Build Your First Modern Data Stack
A step-by-step guide to building a production-grade data platform from scratch - the kind of architecture that handles real business data reliably, at scale, and without requiring a large team to maintain it.
By the end of this guide, you will have a fully working data stack: streaming events landing in your warehouse within seconds, batch pipelines running on a schedule, dbt models transforming raw data into clean analytics tables, and dashboards your team can actually use. Every piece of infrastructure is version-controlled, every pipeline is monitored, and every decision is explained.
What You'll Build
The guide uses a sales analytics use case to make the stack concrete. You will build a platform that:
- Streams purchase events from a web app into Snowflake in real time via Kafka
- Loads product catalogue data from a PostgreSQL database on a schedule with dlt
- Fetches exchange rate data from a public API and stages it through S3
- Syncs customer records from HubSpot via Airbyte
- Transforms all four sources into clean dbt models -
fact_purchases,dim_products,fct_exchange_rates,dim_customers - Joins everything into a
salesmart with per-customer revenue in GBP and USD - Surfaces the results in a Lightdash dashboard with metrics defined in code
The use case is intentionally simple. The stack is not. You are building the real thing.
The Stack
| Layer | Tool | Why |
|---|---|---|
| Streaming ingestion | Confluent Cloud (Kafka) | Managed Kafka with Schema Registry and Connect included |
| Batch ingestion - APIs and databases | dlt | Free, Python-native, handles schema inference automatically |
| Batch ingestion - SaaS | Airbyte | Hundreds of pre-built connectors, low-code configuration |
| Data warehouse | Snowflake | Separates compute from storage, excellent Terraform support |
| Transformation | dbt | SQL-native, version-controlled, tested models |
| BI and dashboards | Lightdash | Metrics defined in dbt YAML, not duplicated in the tool |
| Orchestration | Prefect | Modern Python-native replacement for Airflow |
| Observability | Elementary + OpenMetadata | dbt-native testing plus a full data catalogue |
| Infrastructure | Terraform | Everything as code - nothing created by hand |
| CI/CD | GitHub Actions | Terraform plans, dbt tests, and Prefect deployments |
| Secrets | AWS Secrets Manager | Centralised credential storage for all services |
Where a tool has a self-hosted alternative, both options are covered. You can choose based on your budget and how much infrastructure you want to manage.

● Brief 1
In the data stack guide, which tool handles orchestration?
● Brief 2
Continue the data stack guide from its last sentence.

● Provided material
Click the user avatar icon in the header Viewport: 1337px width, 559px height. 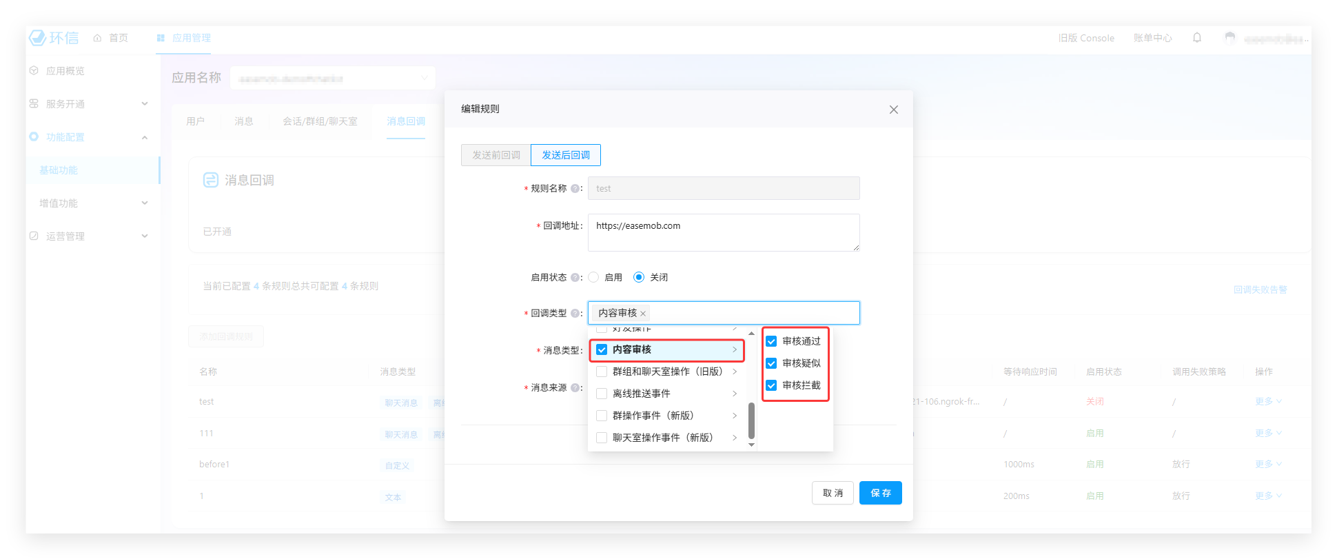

● Response 1
Prefect, described as a modern Python-native replacement for Airflow.

● Response 2
How This Guide Is Structured
Getting Started → Build → Maintain
Getting Started covers everything you need before writing any infrastructure code. You will set up your GitHub organisation, configure your local development environment, create accounts with AWS, Snowflake, and Prefect, and get Terraform running with remote state and CI/CD. This section is a prerequisite for everything that follows.
Build walks through each layer of the stack in dependency order - from the data warehouse and object storage up through ingestion, transformation, analytics, observability, streaming, and documentation. Each section explains the concepts, guides you through the Terraform and configuration, and ends with a summary of what you have built.
Maintain covers day-to-day operations: adding users, adding data sources, handling backfills, responding to incidents, and keeping the stack up to date.
What Makes This Guide Different
It is production-grade from the start. Infrastructure is managed with Terraform from day one. There are no "and now you would add monitoring in production" caveats - monitoring is built in as you go.
It is opinionated, but explains why. Every tool choice has a rationale. Where there are trade-offs between managed and self-hosted options, both are covered honestly.
It is incremental. Each section builds on the last. You end every section with something working, not a half-built system waiting for later chapters to make sense.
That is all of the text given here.